### What is expected
Return every line of the records below verbatim, changing nothing.

### Supplied material
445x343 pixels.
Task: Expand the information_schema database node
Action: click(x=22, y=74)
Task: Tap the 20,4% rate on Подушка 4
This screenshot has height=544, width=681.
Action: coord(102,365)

### Response to this exercise
445x343 pixels.
Task: Expand the information_schema database node
Action: click(x=22, y=74)
Task: Tap the 20,4% rate on Подушка 4
This screenshot has height=544, width=681.
Action: coord(102,365)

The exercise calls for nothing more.